One point of pride for David: “Our glass comes from the Bullseye Glass Company factory in Portland, Ore., and all steps of production take place in our Los Angeles-area facilities. Our kiln-formed and fused glass projects are made entirely in the United States.”
A bit of family history
For a case study in achieving the American Dream, take a look at William Lees Judson, David’s great-great-grandfather, the founder of what is today the oldest family-run stained glass studio in America.
In the early 1850s the Judson clan decamped in stages for Brooklyn from Ashton-under-Lyne, near Manchester, England. William Lees, then 12 years old, arrived in 1854, but soon migrated north to Thamesville, Ontario, Canada, on the promise of free land for new settlers. Not content with life as a farmer, he headed back south, ending up in Xenia, Ill., just in time to enlist and serve with distinction during the Civil War in G Company of the 21st Illinois Infantry, then under the command of one Col. Ulysses S. Grant.

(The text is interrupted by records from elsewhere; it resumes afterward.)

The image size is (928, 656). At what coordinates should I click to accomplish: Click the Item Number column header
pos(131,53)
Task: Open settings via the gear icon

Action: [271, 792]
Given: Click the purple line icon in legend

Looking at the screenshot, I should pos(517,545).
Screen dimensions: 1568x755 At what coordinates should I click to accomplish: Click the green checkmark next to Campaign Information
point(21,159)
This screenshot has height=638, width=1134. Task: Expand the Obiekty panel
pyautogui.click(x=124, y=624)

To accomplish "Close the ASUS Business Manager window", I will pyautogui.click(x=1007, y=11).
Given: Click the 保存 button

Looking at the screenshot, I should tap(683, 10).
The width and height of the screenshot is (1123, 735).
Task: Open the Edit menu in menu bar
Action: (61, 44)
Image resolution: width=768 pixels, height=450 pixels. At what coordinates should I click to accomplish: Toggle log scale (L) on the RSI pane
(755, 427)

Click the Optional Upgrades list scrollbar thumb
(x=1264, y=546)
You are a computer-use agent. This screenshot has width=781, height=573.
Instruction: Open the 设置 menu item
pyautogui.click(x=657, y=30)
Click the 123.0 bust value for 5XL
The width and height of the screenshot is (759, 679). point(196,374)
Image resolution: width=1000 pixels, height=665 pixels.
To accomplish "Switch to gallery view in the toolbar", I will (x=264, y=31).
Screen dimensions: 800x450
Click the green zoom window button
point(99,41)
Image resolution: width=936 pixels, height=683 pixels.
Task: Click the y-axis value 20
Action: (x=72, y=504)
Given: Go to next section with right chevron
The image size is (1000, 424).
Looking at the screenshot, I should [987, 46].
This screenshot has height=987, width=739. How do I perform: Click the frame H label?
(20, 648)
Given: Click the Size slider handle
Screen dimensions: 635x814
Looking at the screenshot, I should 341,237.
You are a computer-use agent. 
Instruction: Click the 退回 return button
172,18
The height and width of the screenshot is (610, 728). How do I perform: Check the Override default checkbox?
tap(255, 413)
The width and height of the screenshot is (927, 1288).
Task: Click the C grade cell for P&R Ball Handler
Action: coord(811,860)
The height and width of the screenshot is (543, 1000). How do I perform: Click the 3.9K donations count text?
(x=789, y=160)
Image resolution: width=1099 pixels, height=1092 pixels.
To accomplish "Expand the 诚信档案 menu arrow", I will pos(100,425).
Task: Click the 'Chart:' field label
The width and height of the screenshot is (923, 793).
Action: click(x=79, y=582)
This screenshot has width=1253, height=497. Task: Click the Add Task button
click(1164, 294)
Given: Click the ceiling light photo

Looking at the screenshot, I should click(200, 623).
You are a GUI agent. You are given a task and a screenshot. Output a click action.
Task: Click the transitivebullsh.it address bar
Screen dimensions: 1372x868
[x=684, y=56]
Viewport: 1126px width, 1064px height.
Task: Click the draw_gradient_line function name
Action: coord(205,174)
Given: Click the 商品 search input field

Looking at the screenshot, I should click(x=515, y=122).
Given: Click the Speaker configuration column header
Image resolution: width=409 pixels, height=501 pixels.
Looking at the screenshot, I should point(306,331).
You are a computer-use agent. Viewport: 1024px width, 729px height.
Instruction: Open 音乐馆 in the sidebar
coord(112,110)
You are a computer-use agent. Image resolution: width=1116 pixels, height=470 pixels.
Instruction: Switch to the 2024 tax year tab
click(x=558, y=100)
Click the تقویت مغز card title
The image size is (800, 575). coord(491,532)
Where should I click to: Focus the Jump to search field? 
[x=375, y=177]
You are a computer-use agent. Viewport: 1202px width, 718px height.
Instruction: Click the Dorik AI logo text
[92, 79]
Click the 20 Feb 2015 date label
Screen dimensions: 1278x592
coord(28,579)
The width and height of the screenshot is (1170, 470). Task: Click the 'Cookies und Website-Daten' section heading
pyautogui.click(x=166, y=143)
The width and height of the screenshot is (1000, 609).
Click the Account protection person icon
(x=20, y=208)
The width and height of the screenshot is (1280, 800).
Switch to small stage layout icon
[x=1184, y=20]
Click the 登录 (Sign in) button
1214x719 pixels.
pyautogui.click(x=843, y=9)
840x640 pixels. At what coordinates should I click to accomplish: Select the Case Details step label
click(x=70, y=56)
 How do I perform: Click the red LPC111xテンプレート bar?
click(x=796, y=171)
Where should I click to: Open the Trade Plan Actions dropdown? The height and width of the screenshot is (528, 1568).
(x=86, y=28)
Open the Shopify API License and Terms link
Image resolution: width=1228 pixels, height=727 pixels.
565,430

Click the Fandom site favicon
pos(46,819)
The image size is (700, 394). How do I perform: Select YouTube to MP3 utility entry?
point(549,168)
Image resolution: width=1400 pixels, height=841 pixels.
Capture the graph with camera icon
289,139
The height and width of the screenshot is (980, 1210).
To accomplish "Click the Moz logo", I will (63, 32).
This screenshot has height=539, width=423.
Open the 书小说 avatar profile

When the shooting stopped, William Lees returned to Thamesville, got married and began a family. Meanwhile, his passion for art, clear from an early age, continued to mature. Visits to the salons of London, Paris and Switzerland solidified a vision of his life’s work, catalyzed by time spent at Chicago’s 1893 Columbian Exposition in the massive stained-glass display gallery of Louis Comfort Tiffany. Shortly thereafter, widowed with seven children, William Lees headed for Los Angeles after advice from his doctors to seek a more suitable climate.
By 1895, he had made a name for himself in the emerging L.A. art scene and was earning a living as dean of the new school of art at the University of Southern California. Sons Walter, Paul and Lionel reunited with their father and in 1897 Walter took the lead, opening Colonial Art Glass, destined to become Judson Studios in 1921.
During the Great Depression and World War II, demand for custom stained glass stalled, commissions were shelved and the firm at one point was down to just three employees. David’s grandfather, Horace T. Judson, took a sabbatical to work on aircraft design at Lockheed Martin, returning to the family business in the early 1950s.
Back to the future
“A lot of my work has been to push to see what we can do that is new,” David says. “You have a blessing and a curse, in the sense that we have this strong legacy and tradition that we are striving to maintain while also trying to do different things.”
A major job in 2012 for Our Savior Parish at USC’s Caruso Catholic Center featuring arched windows 25 feet high and 13 feet across pushed the company fully into the computer-aided design world. “We had to make these windows very quickly, and we used photography and composite images which we blended on the computer to design these windows,” David explains.
With nearly 130 years of glassmaking as a legacy, restoration work of past Judson masterpieces also is a big part of the family business. Glass installed in the Air Force Academy Cadet Chapel in the early 1960s, for example, is being restored. Today new commissions of traditional leaded stained glass and restoration of older pieces make up about two-thirds of the company’s book of business, evenly split, and the remaining third is fusing work. It’s more than enough to keep nearly 30 full-time artisans busy.
“My son has started working with us, my daughter is still in school but interested in the family business and we hope to get this sixth generation going strong,” David says. “We’ve nailed down traditional stained glass. That’s our bread and butter, and I don’t think that will go away. The future is wide open for innovation and experimentation, and the advances younger Judsons will bring to the company.”